## STATED GOAL
Rewrite the data below, replacing "Screen dimensions" with "Display dimensions" and leaving everything else unchanged. Omit the pictures from your answer.

-- PROVIDED INFORMATION start --

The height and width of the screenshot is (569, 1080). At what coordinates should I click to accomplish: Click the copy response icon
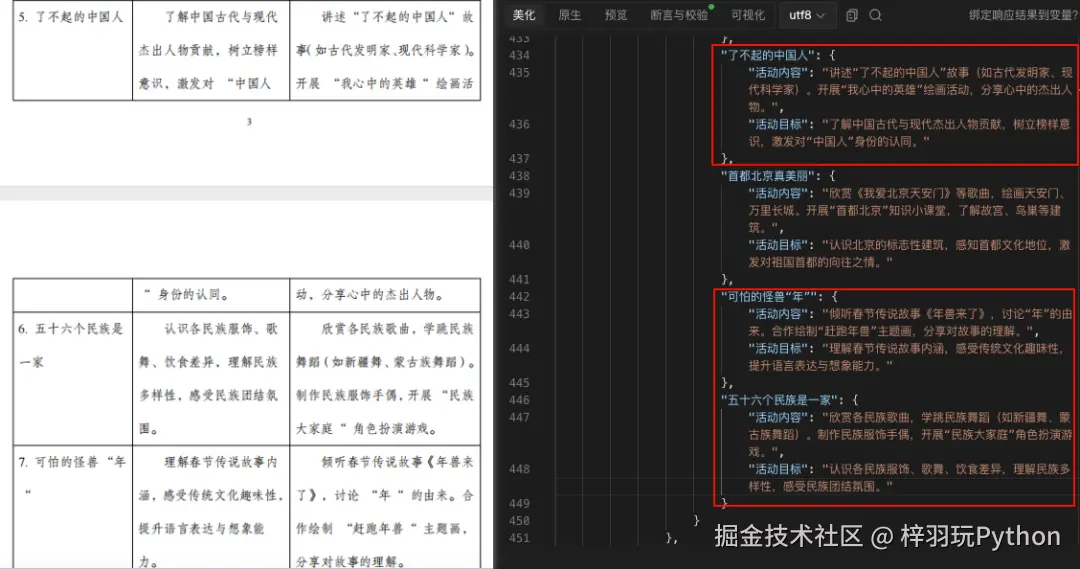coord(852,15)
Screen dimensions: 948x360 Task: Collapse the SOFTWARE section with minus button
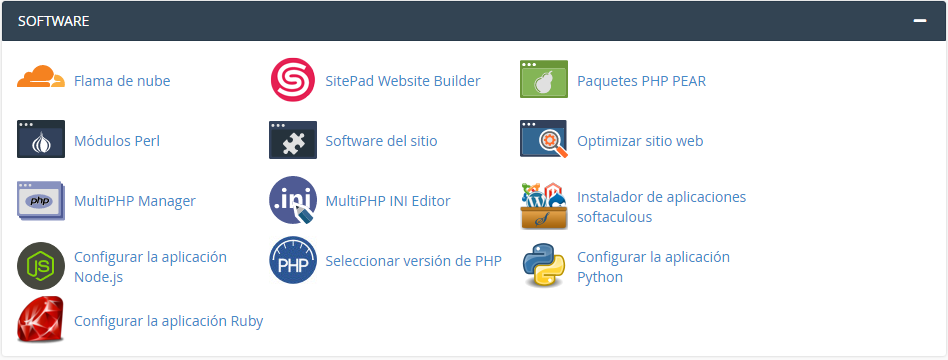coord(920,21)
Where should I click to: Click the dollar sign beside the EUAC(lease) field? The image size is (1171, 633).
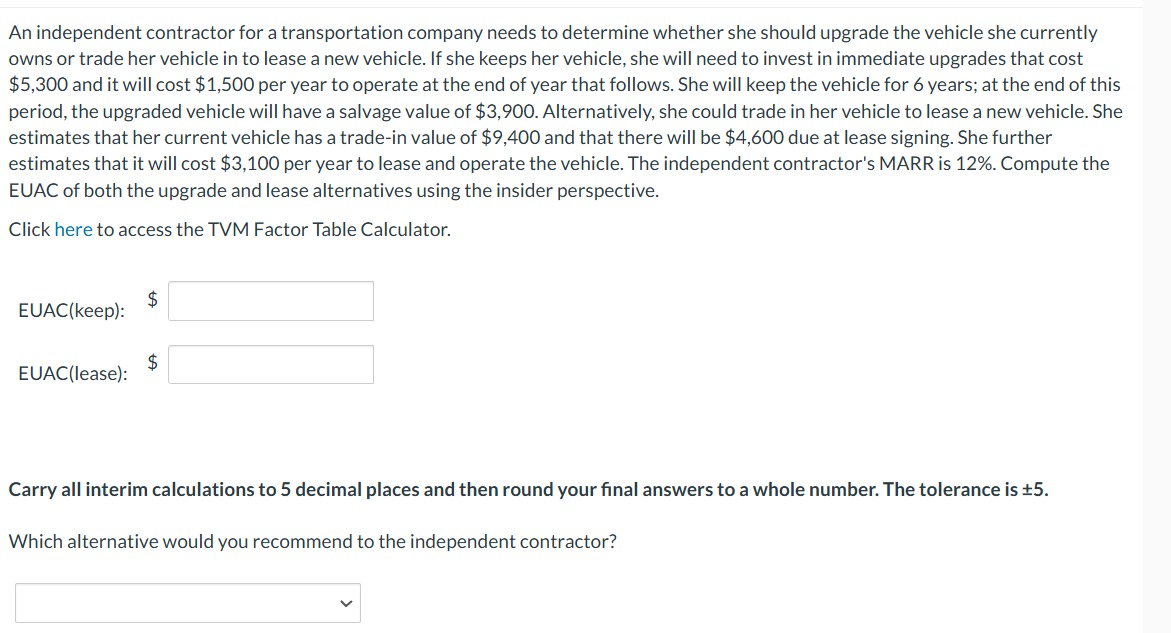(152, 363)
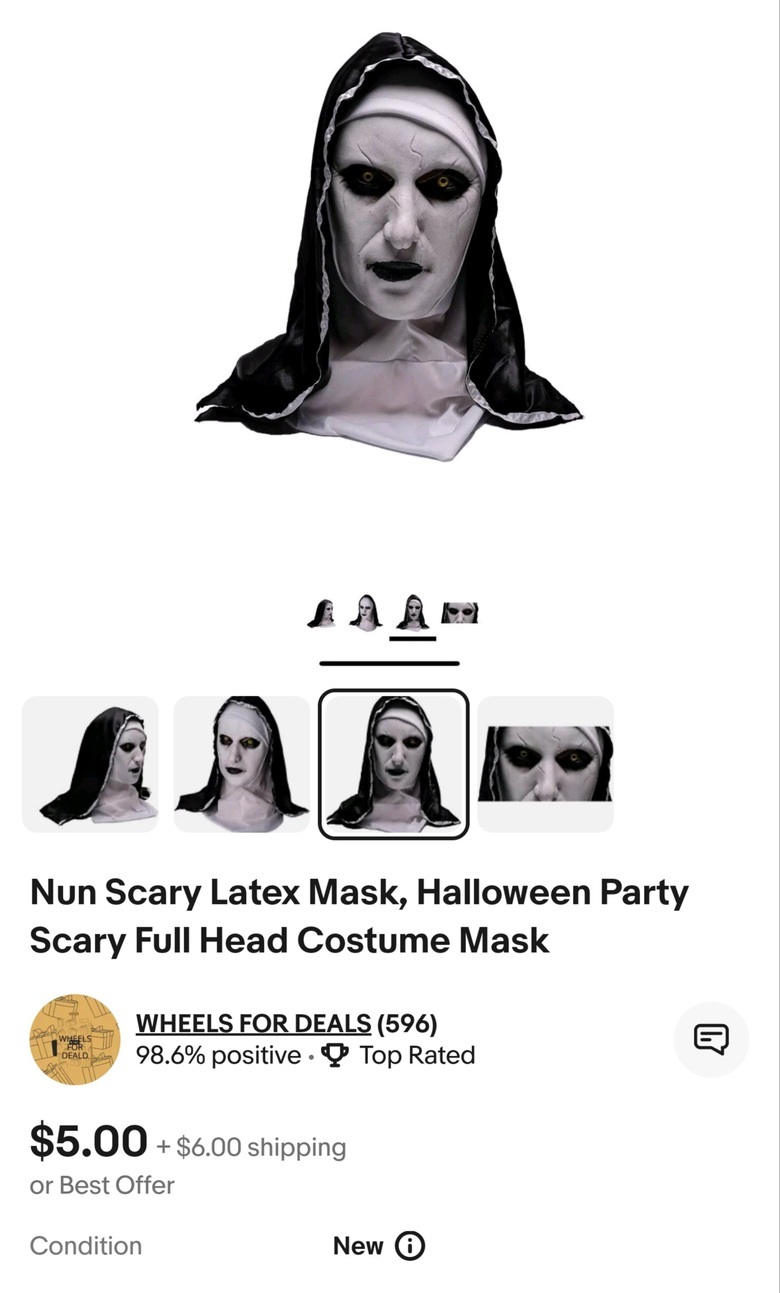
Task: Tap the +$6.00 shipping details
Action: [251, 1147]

-- PROVIDED INFORMATION end --

## RIGHT ANSWER
The height and width of the screenshot is (569, 1080). At what coordinates should I click to accomplish: Click the copy response icon
coord(852,15)
Display dimensions: 948x360 Task: Collapse the SOFTWARE section with minus button
coord(920,21)
Where should I click to: Click the dollar sign beside the EUAC(lease) field? The image size is (1171, 633).
(152, 363)
Task: Tap the +$6.00 shipping details
Action: [251, 1147]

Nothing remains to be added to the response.